L’incidente e il rapido intervento
Durante una serata di calcetto al centro sportivo di Gorle, Russo si è improvvisamente accasciato a terra in arresto cardiaco. Gli amici hanno prontamente cercato il defibrillatore, mentre la figlia quattordicenne della dottoressa Purpura, presente nel locale per motivi sportivi, ha notato quanto stava succedendo. La farmacista, che lavora presso la “Nuova Farmacia Grumellina” a Bergamo di cui è co-titolare dal 2018, è intervenuta immediatamente, dando la prima scarica con il defibrillatore.
Il racconto di Gaetano Russo
Dal suo letto di ospedale del Bolognini di Seriate, Russo ha raccontato di aver perso la memoria di quei momenti e di essere stato risvegliato alle 11 del mattino successivo, senza ricordare nulla di quello che era accaduto.

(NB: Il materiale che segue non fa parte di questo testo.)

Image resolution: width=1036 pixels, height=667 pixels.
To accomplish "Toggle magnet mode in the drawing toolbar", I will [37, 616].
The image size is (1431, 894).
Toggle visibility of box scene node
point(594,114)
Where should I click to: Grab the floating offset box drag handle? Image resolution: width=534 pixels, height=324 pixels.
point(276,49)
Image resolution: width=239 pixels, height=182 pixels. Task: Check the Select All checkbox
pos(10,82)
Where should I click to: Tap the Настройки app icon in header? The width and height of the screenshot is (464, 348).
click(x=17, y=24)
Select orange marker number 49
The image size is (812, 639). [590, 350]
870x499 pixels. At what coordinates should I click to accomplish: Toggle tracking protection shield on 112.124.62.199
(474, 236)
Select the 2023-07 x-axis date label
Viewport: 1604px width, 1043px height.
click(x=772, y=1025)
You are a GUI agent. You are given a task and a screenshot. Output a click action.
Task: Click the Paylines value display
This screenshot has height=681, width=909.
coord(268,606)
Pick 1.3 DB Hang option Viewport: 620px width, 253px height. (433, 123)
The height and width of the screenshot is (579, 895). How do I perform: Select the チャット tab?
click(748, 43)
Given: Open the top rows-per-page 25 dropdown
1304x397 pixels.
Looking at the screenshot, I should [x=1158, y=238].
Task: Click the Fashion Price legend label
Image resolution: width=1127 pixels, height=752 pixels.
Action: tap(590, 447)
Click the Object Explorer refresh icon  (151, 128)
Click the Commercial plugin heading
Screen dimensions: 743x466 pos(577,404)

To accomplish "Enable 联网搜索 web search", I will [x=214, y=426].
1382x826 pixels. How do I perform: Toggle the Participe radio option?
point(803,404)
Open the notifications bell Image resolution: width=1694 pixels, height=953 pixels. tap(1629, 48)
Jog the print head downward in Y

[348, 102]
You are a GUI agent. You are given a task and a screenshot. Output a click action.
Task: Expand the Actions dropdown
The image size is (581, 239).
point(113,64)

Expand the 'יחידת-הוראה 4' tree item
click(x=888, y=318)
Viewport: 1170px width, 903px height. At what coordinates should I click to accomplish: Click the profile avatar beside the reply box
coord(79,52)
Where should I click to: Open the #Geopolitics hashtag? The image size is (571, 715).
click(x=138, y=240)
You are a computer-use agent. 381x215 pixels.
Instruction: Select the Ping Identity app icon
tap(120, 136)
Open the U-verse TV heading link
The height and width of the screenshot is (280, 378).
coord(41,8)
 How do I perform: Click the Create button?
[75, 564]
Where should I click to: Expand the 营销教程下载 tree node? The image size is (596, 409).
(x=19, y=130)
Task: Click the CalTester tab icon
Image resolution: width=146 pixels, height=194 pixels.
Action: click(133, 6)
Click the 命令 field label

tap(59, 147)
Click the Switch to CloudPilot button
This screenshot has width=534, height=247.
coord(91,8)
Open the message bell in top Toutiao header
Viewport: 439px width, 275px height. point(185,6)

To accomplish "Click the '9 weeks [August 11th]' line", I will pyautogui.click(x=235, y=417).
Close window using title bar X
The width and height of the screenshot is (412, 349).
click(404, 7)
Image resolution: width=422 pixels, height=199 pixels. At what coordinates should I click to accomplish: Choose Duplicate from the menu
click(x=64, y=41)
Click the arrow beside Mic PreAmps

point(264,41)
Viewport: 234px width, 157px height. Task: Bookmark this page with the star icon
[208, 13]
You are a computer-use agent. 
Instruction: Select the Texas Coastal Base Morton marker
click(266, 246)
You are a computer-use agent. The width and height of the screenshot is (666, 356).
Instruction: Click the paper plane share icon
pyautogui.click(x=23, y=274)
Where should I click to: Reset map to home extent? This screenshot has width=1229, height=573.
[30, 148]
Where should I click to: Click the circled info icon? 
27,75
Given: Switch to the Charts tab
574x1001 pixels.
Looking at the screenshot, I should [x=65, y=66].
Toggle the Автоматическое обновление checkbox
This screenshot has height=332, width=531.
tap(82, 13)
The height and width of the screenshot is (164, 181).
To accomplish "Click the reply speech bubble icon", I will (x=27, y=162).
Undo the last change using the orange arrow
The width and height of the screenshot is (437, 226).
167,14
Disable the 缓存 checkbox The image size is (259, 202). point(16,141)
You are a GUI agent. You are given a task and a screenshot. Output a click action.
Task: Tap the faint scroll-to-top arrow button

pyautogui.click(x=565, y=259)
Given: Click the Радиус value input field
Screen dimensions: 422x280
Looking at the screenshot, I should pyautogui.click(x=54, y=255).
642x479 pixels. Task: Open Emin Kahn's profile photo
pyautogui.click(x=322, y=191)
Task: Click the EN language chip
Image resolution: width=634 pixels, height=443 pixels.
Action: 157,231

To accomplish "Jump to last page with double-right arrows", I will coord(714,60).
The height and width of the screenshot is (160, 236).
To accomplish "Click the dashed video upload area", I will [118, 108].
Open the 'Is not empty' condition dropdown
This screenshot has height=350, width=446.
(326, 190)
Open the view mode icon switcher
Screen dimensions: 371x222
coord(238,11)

Il ruolo della farmacista e le coincidenze fortunate
Purpura ha sottolineato come tutto sia stato il risultato di una serie di coincidenze fortunate e di un’ottima catena di aiuti. Dopo il primo intervento, Gaetano ha avuto un’altra crisi, ma è stato rapidamente rianimato grazie a un secondo utilizzo del defibrillatore. Trasferito al Bolognini, è stato operato e si prepara ora a un percorso di recupero. Per Russo, tutto questo è stato un vero e proprio miracolo: «Se sono qui è grazie a questa dottoressa, a cui devo la vita. Grazie di cuore».